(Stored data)
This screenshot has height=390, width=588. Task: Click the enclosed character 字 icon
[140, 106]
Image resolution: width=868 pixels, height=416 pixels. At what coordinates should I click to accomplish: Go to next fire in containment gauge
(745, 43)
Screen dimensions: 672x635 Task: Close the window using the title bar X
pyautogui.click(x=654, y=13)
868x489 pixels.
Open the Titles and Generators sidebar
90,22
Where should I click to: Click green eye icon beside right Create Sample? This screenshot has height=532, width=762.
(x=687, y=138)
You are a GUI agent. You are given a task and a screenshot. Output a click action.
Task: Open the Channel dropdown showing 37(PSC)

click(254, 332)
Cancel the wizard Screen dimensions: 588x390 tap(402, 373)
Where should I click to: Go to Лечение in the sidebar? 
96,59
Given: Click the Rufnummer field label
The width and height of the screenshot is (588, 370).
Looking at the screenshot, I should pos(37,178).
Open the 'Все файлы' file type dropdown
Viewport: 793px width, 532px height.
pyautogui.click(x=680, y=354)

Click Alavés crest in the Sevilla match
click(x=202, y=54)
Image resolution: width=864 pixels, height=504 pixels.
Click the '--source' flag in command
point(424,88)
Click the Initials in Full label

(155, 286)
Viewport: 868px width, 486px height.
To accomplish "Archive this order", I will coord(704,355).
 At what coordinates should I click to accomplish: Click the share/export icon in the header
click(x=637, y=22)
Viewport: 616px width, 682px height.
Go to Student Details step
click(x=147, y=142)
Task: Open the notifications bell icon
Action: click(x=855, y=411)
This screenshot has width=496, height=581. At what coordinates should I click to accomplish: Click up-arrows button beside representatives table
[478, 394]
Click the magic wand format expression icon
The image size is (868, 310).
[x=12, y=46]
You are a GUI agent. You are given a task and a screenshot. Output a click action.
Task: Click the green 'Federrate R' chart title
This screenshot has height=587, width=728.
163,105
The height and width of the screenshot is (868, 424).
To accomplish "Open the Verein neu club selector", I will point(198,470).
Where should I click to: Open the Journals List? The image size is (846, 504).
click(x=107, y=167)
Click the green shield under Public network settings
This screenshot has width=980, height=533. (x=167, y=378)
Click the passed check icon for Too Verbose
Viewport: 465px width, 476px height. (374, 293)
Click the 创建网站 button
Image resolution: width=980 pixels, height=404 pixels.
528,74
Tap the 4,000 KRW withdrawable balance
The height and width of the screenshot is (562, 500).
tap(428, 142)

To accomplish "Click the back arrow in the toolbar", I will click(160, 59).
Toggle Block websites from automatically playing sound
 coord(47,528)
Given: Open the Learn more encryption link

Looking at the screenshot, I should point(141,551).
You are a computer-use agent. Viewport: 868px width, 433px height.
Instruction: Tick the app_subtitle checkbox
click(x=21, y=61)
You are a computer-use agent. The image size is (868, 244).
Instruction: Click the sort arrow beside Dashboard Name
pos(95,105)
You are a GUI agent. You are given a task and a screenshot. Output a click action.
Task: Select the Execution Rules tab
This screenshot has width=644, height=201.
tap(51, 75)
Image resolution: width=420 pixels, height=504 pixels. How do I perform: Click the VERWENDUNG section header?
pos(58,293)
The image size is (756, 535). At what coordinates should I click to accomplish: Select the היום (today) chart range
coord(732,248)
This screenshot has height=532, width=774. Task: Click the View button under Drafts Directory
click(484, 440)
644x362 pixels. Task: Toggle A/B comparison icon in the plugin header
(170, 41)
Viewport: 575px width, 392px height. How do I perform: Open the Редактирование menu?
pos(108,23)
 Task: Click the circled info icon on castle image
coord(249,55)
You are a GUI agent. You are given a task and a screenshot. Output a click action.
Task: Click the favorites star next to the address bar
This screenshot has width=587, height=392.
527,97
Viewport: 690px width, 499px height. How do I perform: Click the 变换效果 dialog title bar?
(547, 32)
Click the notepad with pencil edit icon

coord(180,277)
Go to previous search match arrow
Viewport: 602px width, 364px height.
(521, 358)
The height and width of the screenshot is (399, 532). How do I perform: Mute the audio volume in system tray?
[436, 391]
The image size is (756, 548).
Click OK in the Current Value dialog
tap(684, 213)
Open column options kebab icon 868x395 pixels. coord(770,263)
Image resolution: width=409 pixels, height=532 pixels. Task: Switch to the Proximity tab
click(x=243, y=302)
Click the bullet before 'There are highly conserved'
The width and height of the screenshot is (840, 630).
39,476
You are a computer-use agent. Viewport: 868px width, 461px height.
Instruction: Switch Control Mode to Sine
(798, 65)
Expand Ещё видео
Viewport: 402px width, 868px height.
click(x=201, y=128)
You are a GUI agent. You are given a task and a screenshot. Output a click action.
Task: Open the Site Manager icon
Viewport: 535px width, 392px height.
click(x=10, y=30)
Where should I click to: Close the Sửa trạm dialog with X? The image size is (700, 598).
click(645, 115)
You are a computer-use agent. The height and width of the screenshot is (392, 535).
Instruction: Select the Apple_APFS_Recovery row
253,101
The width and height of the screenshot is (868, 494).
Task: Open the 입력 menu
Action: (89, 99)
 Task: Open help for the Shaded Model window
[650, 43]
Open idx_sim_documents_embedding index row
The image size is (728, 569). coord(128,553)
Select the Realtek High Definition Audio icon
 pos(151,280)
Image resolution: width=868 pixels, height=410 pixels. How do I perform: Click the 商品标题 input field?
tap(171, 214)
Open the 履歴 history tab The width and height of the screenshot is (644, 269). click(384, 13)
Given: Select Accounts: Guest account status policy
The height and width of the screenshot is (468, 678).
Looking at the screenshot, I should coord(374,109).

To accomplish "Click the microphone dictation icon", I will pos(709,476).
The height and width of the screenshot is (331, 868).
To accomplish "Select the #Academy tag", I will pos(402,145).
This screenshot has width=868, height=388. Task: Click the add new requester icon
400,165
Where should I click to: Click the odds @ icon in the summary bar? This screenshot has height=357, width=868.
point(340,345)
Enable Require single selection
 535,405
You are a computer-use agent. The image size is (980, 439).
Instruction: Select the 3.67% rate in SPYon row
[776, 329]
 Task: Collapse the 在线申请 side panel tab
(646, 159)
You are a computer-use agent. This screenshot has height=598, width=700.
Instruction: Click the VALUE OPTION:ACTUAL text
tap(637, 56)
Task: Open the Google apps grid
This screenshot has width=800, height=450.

• **ASSIGNMENT**: Among the entries above, copy exactly only the lines starting with the one containing "Click the bullet" and going through the one containing "You are a computer-use agent. Viewport: 868px width, 461px", both ends included.

• **ANSWER TO THE EXERCISE**:
Click the bullet before 'There are highly conserved'
The width and height of the screenshot is (840, 630).
39,476
You are a computer-use agent. Viewport: 868px width, 461px height.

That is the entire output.